NEW ORLEANS - A Tulane football player showed us the definition of compassion with more than just his words.
There's over 75,000 college football players in America. They lace up everyday for practice, perfect their position drills and study the game religiously.
But very few have donated bone marrow to save a strangers life. Tulane's center, Christian Montano is one of them.
"Three of my four grandparents passed away from cancer" Christian Montano told us. "So, I mean, it's really close to my family and I miss them all every single day and to be able to help someone that I know was sick, and in their position at one point-- it meant the world to me and my family."

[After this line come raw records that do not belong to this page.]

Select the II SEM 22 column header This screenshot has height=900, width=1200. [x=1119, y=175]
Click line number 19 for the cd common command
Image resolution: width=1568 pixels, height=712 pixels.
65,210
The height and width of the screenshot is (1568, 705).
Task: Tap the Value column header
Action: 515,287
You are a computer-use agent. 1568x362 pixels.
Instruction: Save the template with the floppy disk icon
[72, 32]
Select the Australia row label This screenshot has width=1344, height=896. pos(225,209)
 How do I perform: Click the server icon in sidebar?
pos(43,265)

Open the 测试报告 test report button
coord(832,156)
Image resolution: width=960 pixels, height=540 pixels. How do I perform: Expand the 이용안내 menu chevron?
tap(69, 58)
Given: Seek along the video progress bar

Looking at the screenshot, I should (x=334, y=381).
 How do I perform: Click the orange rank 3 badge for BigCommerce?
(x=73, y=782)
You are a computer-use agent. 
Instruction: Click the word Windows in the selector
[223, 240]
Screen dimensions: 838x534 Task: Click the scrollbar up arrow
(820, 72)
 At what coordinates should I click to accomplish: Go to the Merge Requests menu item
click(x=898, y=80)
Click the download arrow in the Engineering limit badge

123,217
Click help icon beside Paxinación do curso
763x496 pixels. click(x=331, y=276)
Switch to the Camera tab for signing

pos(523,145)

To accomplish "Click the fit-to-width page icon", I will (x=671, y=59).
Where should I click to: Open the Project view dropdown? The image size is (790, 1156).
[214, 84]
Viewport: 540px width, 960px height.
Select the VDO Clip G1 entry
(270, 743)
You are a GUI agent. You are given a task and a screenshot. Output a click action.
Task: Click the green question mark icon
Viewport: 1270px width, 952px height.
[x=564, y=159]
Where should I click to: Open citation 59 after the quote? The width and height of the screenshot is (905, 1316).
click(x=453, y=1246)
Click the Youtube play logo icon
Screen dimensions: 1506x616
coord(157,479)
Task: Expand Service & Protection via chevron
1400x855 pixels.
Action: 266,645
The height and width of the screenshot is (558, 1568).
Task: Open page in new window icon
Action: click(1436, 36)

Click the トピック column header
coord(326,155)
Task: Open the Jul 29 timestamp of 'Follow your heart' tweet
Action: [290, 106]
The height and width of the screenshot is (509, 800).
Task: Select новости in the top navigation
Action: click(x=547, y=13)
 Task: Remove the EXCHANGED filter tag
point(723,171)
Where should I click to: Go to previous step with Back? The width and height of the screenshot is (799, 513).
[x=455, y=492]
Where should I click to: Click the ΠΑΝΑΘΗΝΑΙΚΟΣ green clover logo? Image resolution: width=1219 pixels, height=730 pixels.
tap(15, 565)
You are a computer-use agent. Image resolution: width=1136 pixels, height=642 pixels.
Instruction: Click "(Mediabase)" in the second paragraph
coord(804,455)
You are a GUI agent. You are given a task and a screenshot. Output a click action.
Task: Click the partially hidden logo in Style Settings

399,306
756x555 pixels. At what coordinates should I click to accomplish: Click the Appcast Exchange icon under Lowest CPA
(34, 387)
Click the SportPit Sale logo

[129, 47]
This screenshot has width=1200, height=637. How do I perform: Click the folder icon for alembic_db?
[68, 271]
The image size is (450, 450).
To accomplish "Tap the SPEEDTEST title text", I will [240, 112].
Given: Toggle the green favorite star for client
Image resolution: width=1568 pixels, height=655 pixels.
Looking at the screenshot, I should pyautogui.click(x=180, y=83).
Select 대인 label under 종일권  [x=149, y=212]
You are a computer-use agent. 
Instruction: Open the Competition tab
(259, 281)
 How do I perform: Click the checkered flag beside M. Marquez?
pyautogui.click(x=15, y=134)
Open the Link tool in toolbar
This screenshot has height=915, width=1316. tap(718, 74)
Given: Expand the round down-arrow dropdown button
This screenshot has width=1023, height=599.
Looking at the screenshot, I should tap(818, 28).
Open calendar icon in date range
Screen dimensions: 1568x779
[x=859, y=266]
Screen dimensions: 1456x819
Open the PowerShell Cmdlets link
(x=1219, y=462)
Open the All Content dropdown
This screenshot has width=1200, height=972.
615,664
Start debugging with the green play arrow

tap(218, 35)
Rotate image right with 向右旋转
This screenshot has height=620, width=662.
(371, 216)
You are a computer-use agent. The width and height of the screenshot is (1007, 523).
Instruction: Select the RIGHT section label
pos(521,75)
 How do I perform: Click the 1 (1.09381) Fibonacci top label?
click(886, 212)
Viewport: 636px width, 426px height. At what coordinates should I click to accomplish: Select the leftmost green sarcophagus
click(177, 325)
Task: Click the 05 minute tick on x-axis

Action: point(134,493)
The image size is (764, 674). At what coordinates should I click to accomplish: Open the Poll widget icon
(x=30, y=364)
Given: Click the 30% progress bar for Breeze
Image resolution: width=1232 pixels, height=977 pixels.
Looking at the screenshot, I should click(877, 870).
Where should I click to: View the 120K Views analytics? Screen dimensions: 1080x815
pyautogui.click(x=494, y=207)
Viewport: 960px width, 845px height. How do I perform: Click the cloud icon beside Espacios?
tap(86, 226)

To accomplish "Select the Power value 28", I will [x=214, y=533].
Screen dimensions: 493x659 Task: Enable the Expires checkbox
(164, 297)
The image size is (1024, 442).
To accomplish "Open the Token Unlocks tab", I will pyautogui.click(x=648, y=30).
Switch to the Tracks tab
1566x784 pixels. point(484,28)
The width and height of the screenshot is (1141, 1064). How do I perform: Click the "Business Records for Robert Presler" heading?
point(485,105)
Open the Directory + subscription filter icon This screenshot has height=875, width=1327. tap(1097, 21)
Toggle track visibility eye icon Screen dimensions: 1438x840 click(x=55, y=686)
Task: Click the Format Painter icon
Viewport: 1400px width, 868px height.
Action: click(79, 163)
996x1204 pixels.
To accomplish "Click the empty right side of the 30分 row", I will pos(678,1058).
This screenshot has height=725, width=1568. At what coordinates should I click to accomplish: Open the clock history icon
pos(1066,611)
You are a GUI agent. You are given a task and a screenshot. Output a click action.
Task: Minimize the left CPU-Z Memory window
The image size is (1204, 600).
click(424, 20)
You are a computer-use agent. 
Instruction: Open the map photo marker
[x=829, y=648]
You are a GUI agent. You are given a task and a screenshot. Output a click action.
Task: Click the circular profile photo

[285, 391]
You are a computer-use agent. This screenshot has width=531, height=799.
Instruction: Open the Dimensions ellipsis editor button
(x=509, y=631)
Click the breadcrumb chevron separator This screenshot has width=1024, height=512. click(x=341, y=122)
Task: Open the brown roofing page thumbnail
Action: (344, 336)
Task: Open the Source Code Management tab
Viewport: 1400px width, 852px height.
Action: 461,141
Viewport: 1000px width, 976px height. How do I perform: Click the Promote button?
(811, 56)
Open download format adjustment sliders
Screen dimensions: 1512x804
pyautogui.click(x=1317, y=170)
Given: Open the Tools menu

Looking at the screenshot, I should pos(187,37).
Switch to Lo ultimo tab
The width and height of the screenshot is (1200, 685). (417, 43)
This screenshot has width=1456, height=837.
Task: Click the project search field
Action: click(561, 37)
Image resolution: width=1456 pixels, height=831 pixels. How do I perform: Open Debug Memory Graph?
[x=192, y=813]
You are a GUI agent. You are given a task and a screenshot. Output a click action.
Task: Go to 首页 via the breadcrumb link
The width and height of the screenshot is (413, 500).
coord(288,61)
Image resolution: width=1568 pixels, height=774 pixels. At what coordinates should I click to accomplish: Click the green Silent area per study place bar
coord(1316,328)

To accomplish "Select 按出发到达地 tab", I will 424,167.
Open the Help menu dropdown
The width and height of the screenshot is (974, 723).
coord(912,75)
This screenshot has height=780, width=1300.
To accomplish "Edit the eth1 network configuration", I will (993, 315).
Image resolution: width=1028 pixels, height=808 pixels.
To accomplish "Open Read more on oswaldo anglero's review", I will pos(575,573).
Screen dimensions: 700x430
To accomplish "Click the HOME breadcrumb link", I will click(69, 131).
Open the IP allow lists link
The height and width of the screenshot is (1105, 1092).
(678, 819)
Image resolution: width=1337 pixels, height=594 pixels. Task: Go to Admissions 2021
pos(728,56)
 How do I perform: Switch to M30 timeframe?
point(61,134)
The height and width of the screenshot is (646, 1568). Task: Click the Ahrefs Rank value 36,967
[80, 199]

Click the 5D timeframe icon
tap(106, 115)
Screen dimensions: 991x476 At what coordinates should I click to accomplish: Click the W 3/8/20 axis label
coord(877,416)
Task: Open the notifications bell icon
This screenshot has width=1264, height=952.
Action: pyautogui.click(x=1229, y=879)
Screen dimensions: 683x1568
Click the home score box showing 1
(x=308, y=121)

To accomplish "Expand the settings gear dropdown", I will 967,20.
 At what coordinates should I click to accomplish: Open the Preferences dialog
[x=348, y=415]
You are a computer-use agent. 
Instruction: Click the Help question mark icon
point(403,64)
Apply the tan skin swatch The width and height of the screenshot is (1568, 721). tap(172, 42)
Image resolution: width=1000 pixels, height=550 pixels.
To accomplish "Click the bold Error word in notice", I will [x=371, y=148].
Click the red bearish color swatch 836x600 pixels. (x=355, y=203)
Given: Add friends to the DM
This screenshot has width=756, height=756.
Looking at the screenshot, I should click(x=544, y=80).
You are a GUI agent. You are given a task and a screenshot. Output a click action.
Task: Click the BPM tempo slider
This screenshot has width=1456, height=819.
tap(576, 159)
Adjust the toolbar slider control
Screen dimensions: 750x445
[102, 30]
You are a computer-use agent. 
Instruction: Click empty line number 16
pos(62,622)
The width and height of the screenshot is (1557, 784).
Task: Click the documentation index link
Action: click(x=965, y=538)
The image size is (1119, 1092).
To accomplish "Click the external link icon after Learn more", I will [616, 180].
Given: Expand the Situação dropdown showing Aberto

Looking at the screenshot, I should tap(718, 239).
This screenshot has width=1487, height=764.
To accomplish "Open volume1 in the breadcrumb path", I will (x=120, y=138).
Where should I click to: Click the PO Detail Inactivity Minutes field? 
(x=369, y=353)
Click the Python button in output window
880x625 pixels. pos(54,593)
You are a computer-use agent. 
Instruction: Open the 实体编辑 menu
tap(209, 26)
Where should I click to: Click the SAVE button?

As a freshman at Brown University, Christian signed up for a program called Be The Match to become a potential bone marrow donor. There was only a two percent chance he'd be selected.
"I never thought anything would come of it and then three years later, I got a phone call for an opportunity to help someone."
That special someone was Jim Calhoun who was diagnosed with leukemia.
One year after the successful surgery, Christian and Jim finally met and a lifetime bond was born.
"To feel the emotion between he and his wife and how thankful she was, was amazing" Christian said. "She said 'you gave me my husband back' and him saying 'thank you for letting me see my kids again' and he said 'you literally saved my life.'"
Jim says, since the bone marrow transplant, there hasn't been a trace of cancer.
"I'm 18 months now" Jim Calhoun said. "The other day and, you know, I just keep truckin' along and do what I'm supposed to do and listen to the doctors!"
When WGNO asked Christian if he'd do it again, his answer was simple: "100 percent! Without a second of hesitation. Especially now, knowing how well it went for he and his family-- I would do it in a heartbeat."
Christian says he'd love to bring Be The Match to Tulane in the near future.